Celebrating Ice Algae on Polar Bear Day
Polar bears sure are getting a lot of attention these days. In fact, today is International Polar Bear Day. We think that’s fine. After all, polar bears are amazing animals, at once cute and deadly, and arguably an icon of the Arctic. But are these unwitting spokesanimals for climate change the only things in the Arctic that deserve a day of their own?
With all due respect to the polar bear, we would like to nominate some other Arctic candidates worthy of their own day. Our criteria are simple: the nominees must represent something significant that’s bigger than themselves; they must be critical to the very definition of the Arctic; oh, and we here at Ocean Wise must think they’re pretty neat. Here they are, in no particular order:
International Ice Algae Day
Few people have even heard of ice algae but we won’t let that stop us from this nomination. In fact, that’s even more of a reason for International Ice Algae Day to happen. If you think polar bears are important, than you should care about ice algae. We’re talking about microscopic algae that stick to the underside of sea ice, gathering energy from the sun and nutrients from the water and turning it into sugars. Tiny critters called zooplankton eat the ice algae and, in turn, get eaten by fish that get eaten by seals that feed the polar bears and people. Ice algae are the base of the Arctic food chain and the reason we see bears, seals, whales and birds. When was the last time you wondered how climate change is affecting ice algae? That’s what we thought.
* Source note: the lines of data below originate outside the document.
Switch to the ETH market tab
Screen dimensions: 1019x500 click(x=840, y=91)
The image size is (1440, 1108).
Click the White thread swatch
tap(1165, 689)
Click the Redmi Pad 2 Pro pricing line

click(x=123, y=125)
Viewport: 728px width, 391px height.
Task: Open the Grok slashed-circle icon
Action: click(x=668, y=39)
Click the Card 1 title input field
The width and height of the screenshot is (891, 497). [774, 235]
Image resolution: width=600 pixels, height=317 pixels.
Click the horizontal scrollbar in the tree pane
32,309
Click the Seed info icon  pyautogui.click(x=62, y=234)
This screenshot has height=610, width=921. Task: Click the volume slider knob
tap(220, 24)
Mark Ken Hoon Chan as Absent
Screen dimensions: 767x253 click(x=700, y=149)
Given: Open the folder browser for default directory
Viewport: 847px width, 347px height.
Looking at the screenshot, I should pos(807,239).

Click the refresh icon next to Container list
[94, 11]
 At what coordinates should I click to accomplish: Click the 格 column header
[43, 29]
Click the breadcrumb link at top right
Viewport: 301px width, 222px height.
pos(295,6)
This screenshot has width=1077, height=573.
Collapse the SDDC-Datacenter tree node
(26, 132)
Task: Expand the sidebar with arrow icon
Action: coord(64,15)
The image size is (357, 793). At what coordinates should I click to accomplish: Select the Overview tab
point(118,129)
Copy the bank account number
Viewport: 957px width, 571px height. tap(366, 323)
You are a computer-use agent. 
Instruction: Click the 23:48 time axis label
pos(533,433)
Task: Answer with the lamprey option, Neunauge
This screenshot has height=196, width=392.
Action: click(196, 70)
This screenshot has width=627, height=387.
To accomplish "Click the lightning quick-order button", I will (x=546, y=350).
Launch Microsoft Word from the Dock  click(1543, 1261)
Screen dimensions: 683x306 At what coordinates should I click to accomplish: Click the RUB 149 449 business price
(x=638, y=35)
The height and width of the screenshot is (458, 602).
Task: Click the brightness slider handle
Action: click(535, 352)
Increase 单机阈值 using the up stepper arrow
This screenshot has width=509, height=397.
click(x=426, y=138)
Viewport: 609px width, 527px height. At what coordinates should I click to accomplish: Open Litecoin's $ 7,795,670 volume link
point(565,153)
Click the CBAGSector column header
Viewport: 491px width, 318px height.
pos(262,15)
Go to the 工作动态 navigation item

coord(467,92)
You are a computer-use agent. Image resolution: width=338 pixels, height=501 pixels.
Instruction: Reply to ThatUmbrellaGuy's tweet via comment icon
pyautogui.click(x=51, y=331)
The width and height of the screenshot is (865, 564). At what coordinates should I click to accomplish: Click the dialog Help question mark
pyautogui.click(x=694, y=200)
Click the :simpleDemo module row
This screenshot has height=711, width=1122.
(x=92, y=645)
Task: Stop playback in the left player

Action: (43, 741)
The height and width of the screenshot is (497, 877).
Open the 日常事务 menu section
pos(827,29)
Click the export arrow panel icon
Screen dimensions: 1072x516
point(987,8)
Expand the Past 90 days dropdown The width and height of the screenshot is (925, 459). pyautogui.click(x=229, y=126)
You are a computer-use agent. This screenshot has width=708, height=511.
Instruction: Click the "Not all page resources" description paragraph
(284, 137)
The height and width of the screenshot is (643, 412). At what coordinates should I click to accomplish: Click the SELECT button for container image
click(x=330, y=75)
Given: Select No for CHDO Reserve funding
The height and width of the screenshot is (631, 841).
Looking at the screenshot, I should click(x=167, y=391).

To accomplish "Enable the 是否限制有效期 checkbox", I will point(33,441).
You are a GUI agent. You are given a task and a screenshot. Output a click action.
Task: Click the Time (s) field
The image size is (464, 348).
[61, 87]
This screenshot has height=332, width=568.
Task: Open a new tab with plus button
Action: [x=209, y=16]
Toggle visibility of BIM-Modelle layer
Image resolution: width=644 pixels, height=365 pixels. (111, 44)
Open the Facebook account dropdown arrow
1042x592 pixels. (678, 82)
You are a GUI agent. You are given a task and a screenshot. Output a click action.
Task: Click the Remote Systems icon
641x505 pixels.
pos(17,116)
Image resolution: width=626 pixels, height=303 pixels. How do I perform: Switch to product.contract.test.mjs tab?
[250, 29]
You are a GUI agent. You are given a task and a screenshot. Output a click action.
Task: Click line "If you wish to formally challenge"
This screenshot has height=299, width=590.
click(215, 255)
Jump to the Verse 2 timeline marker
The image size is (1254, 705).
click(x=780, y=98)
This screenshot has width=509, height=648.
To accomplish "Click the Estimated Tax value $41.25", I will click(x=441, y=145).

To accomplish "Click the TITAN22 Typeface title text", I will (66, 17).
International Arctic Cod Day
This little fish plays a massive role in the Arctic food chain. Everybody, it seems, eats the Arctic cod—from seals to belugas, char, narwhals and lots of birds. Cod, which eats the zooplankton, is the link between the plankton and everything else. The Arctic cod deserves our nomination because it is such a critical link in the food chain that defines the Arctic.
International Sea Ice Day
Cute? Nope. Important? Absolutely. Arctic sea ice is a platform that supports a whole host of life, from the ice algae to the seals, bears and people. It shelters whales like belugas and narwhals and serves as a highway for people to travel and hunt. It’s not just important to Arctic life. Sea ice is part of the Earth’s air conditioning, reflecting the sun’s energy back into the atmosphere so it doesn’t heat up the ocean. Sea ice is melting alarmingly fast and the implications for all life in the Arctic—not just polar bears—are massive.
International Arctic Peoples’ Day
When we talk about the effects of climate change on the North, somehow we often forget about the nearly four million people living in the Arctic. Many have ancestral roots in the Arctic extending back thousands of years They are experiencing the effects of climate change first hand. They are seeing sea ice, their transportation and hunting platform, literally melting away; they are watching as buildings sink into the thawed ground; the populations and distributions of the wildlife on which they depend are changing while new species are appearing; their ways of life are necessarily changing in ways no one could have predicted a century ago. So, we think the people of the Arctic deserve our recognition, admiration and support, too.
Eric Solomon is Ocean Wise’s Director of Arctic Programs.